◆ PROVIDED DATA
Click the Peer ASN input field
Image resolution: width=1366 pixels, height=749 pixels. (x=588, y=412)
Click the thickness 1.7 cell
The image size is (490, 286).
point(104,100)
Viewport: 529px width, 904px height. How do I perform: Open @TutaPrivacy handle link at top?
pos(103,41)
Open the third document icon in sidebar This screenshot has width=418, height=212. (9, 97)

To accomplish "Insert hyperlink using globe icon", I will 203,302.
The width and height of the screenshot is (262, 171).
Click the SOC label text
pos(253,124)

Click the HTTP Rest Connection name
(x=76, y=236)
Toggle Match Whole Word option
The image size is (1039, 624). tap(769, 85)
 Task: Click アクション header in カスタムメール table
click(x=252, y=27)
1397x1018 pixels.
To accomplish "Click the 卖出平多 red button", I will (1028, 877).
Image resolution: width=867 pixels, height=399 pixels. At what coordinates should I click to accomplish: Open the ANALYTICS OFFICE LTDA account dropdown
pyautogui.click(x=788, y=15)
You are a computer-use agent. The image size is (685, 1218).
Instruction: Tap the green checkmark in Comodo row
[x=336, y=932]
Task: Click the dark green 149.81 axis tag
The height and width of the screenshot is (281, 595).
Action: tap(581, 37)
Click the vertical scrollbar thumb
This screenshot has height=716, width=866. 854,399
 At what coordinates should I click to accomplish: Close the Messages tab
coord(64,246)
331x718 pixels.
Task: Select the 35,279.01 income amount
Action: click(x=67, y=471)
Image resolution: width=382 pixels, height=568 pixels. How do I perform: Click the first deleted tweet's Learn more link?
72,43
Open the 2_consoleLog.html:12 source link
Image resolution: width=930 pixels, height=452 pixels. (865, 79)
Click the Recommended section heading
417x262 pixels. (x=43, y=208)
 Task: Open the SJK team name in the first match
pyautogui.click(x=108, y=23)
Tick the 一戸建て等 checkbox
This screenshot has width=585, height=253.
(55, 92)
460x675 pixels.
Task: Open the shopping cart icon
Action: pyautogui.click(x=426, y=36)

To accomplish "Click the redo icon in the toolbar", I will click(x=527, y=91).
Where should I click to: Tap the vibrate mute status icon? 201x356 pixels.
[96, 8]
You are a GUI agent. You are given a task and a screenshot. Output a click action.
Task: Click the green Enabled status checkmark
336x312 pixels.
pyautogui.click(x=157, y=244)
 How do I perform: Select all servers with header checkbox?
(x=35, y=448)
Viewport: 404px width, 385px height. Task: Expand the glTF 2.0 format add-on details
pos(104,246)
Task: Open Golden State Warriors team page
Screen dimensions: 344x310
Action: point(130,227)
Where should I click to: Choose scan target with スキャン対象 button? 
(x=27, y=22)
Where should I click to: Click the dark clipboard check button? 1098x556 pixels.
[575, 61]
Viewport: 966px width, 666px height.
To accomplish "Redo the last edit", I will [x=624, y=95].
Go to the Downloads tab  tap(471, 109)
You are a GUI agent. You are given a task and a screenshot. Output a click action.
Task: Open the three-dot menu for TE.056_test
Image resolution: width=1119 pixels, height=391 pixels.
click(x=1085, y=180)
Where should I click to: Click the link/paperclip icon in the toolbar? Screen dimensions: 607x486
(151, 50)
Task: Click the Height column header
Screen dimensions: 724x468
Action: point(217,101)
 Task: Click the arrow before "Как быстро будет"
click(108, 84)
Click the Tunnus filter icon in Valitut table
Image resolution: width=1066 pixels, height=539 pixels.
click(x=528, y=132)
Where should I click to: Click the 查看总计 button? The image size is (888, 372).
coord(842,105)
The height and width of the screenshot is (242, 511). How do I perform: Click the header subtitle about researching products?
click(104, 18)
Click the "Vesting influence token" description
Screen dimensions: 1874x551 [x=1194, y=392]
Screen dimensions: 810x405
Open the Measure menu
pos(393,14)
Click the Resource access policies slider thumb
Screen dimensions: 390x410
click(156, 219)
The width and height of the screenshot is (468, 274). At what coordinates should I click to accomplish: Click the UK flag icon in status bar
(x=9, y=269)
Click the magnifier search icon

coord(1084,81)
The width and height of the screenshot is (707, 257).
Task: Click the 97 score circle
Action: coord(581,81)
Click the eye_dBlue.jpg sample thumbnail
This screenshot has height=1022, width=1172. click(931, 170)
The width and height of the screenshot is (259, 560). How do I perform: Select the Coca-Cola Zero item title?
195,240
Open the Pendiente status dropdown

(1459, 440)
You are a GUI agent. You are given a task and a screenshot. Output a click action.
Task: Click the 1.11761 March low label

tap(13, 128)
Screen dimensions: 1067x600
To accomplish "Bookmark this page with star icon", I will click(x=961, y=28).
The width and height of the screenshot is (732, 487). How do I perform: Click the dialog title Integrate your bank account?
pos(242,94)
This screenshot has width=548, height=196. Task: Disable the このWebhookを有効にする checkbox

◆ ACTIVITY
Give back all the records exactly as they stand.

◆ EXERCISE RESULT
Click the Peer ASN input field
Image resolution: width=1366 pixels, height=749 pixels. (x=588, y=412)
Click the thickness 1.7 cell
The image size is (490, 286).
point(104,100)
Viewport: 529px width, 904px height. How do I perform: Open @TutaPrivacy handle link at top?
pos(103,41)
Open the third document icon in sidebar This screenshot has width=418, height=212. (9, 97)

To accomplish "Insert hyperlink using globe icon", I will 203,302.
The width and height of the screenshot is (262, 171).
Click the SOC label text
pos(253,124)

Click the HTTP Rest Connection name
(x=76, y=236)
Toggle Match Whole Word option
The image size is (1039, 624). tap(769, 85)
 Task: Click アクション header in カスタムメール table
click(x=252, y=27)
1397x1018 pixels.
To accomplish "Click the 卖出平多 red button", I will (1028, 877).
Image resolution: width=867 pixels, height=399 pixels. At what coordinates should I click to accomplish: Open the ANALYTICS OFFICE LTDA account dropdown
pyautogui.click(x=788, y=15)
You are a computer-use agent. The image size is (685, 1218).
Instruction: Tap the green checkmark in Comodo row
[x=336, y=932]
Task: Click the dark green 149.81 axis tag
The height and width of the screenshot is (281, 595).
Action: tap(581, 37)
Click the vertical scrollbar thumb
This screenshot has height=716, width=866. 854,399
 At what coordinates should I click to accomplish: Close the Messages tab
coord(64,246)
331x718 pixels.
Task: Select the 35,279.01 income amount
Action: click(x=67, y=471)
Image resolution: width=382 pixels, height=568 pixels. How do I perform: Click the first deleted tweet's Learn more link?
72,43
Open the 2_consoleLog.html:12 source link
Image resolution: width=930 pixels, height=452 pixels. (865, 79)
Click the Recommended section heading
417x262 pixels. (x=43, y=208)
 Task: Open the SJK team name in the first match
pyautogui.click(x=108, y=23)
Tick the 一戸建て等 checkbox
This screenshot has width=585, height=253.
(55, 92)
460x675 pixels.
Task: Open the shopping cart icon
Action: pyautogui.click(x=426, y=36)

To accomplish "Click the redo icon in the toolbar", I will click(x=527, y=91).
Where should I click to: Tap the vibrate mute status icon? 201x356 pixels.
[96, 8]
You are a GUI agent. You are given a task and a screenshot. Output a click action.
Task: Click the green Enabled status checkmark
336x312 pixels.
pyautogui.click(x=157, y=244)
 How do I perform: Select all servers with header checkbox?
(x=35, y=448)
Viewport: 404px width, 385px height. Task: Expand the glTF 2.0 format add-on details
pos(104,246)
Task: Open Golden State Warriors team page
Screen dimensions: 344x310
Action: point(130,227)
Where should I click to: Choose scan target with スキャン対象 button? 
(x=27, y=22)
Where should I click to: Click the dark clipboard check button? 1098x556 pixels.
[575, 61]
Viewport: 966px width, 666px height.
To accomplish "Redo the last edit", I will [x=624, y=95].
Go to the Downloads tab  tap(471, 109)
You are a GUI agent. You are given a task and a screenshot. Output a click action.
Task: Open the three-dot menu for TE.056_test
Image resolution: width=1119 pixels, height=391 pixels.
click(x=1085, y=180)
Where should I click to: Click the link/paperclip icon in the toolbar? Screen dimensions: 607x486
(151, 50)
Task: Click the Height column header
Screen dimensions: 724x468
Action: point(217,101)
 Task: Click the arrow before "Как быстро будет"
click(108, 84)
Click the Tunnus filter icon in Valitut table
Image resolution: width=1066 pixels, height=539 pixels.
click(x=528, y=132)
Where should I click to: Click the 查看总计 button? The image size is (888, 372).
coord(842,105)
The height and width of the screenshot is (242, 511). How do I perform: Click the header subtitle about researching products?
click(104, 18)
Click the "Vesting influence token" description
Screen dimensions: 1874x551 [x=1194, y=392]
Screen dimensions: 810x405
Open the Measure menu
pos(393,14)
Click the Resource access policies slider thumb
Screen dimensions: 390x410
click(156, 219)
The width and height of the screenshot is (468, 274). At what coordinates should I click to accomplish: Click the UK flag icon in status bar
(x=9, y=269)
Click the magnifier search icon

coord(1084,81)
The width and height of the screenshot is (707, 257).
Task: Click the 97 score circle
Action: coord(581,81)
Click the eye_dBlue.jpg sample thumbnail
This screenshot has height=1022, width=1172. click(931, 170)
The width and height of the screenshot is (259, 560). How do I perform: Select the Coca-Cola Zero item title?
195,240
Open the Pendiente status dropdown

(1459, 440)
You are a GUI agent. You are given a task and a screenshot. Output a click action.
Task: Click the 1.11761 March low label

tap(13, 128)
Screen dimensions: 1067x600
To accomplish "Bookmark this page with star icon", I will click(x=961, y=28).
The width and height of the screenshot is (732, 487). How do I perform: Click the dialog title Integrate your bank account?
pos(242,94)
This screenshot has width=548, height=196. Task: Disable the このWebhookを有効にする checkbox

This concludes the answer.